A resistor with R = 300 Ω and an inductor are connected in series across an ac source that has voltage amplitude 500 V. The rate at which electrical energy is dissipated in the resistor is 286 W. What is (a) the impedance Z of the circuit; (b) the amplitude of the voltage across the inductor; (c) the power factor?

An inductor is a passive two-terminal device that stores energy in a magnetic field when current passes through it. When an inductor is attached to an AC supply, the resistance produced by it is called inductive reactance (X_L).

Resistance is a measure of opposition to the flow of current in a closed electrical circuit. It is measured in Ohm (Ω).

Impedance is defined as the effective resistance of an electric circuit to the flow of current due to the combined effect of resistance (offered by a resistor) and reactance (offered by a capacitor and inductor).

The power factor of an AC circuit is defined as the ratio of real power absorbed to the apparent power flowing in the AC circuit. It is a dimensionless quantity and its value lies in the interval [-1,1].

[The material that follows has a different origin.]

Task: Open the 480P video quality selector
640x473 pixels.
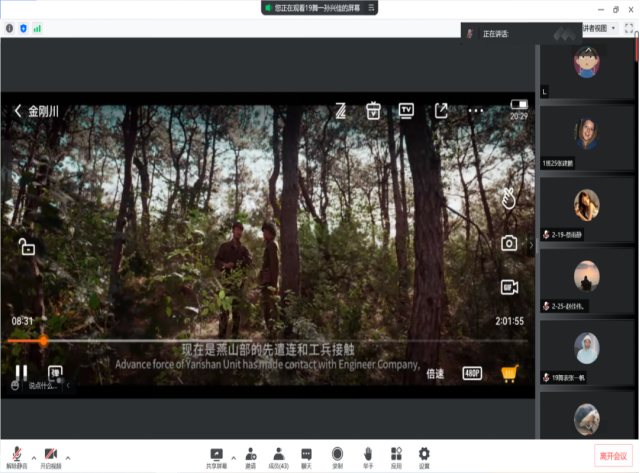Action: pos(472,374)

Resistance of the resistor, R = 300 Ω

The inductance of the coil, L = 0.400 H

The amplitude of voltage source, V = 500 W

Rate of Energy dissipation, P_av = 280 W

Current in the circuit can be determined using the relation:

$$\begin{gathered} P_{av}=\frac{1}{2}{I}^{2}R \\ I=\sqrt{\frac{2P_{av}}{300\Omega }} \\ =\sqrt{\frac{2\left(286W\right)}{300\Omega }} \\ =1.38A \end{gathered}$$

The impedance of the circuit can be found using ohm’s law:

$$\begin{gathered} V=I.Z \\ I=\sqrt{\frac{2P_{av}}{R}} \\ =\sqrt{\frac{2\left(286W\right)}{300\Omega }} \\ =1.38A \end{gathered}$$

Therefore, the impedance of the electric circuit is 362.32 Ω

By Ohm’s Law, Voltage drop across resistor is given by

$$\begin{gathered} V_R=I.R \\ =\left(1.38A\right)\left(300\Omega \right) \\ =414V \end{gathered}$$

Impedance of a R-L circuit is given by

$$\begin{gathered} \Rightarrow Z=\sqrt{R^2+X_L^2} \\ \Rightarrow X_L^2=Z^2-R^2 \\ \Rightarrow {\left(I{V}_L\right)}^2={\left(IV\right)}^2-{\left(I{V}_R\right)}^2 \\ \Rightarrow V_L=\sqrt{V^2-V_R^2} \end{gathered}$$

Thus, Voltage drop across inductor can be determined as

$$\begin{gathered} V_L=\sqrt{V^2-V_R^2} \\ =\sqrt{{500}^2-{414}^2} \\ =280V \end{gathered}$$

Therefore, the amplitude of the voltage across inductor is 280 V

Power factor of the circuit is given by

$$\begin{gathered} \mathrm{P}.\mathrm{F}=\mathrm{cos\varphi }=\frac{\mathrm{R}}{\mathrm{Z}}=\frac{300\mathrm{\Omega }}{362.32\mathrm{\Omega }}=0.828 \\ Also,theangleis\varphi =+34.11° \end{gathered}$$

Therefore, the Power factor for the circuit is 0.828 and the phase angle is +34.11°.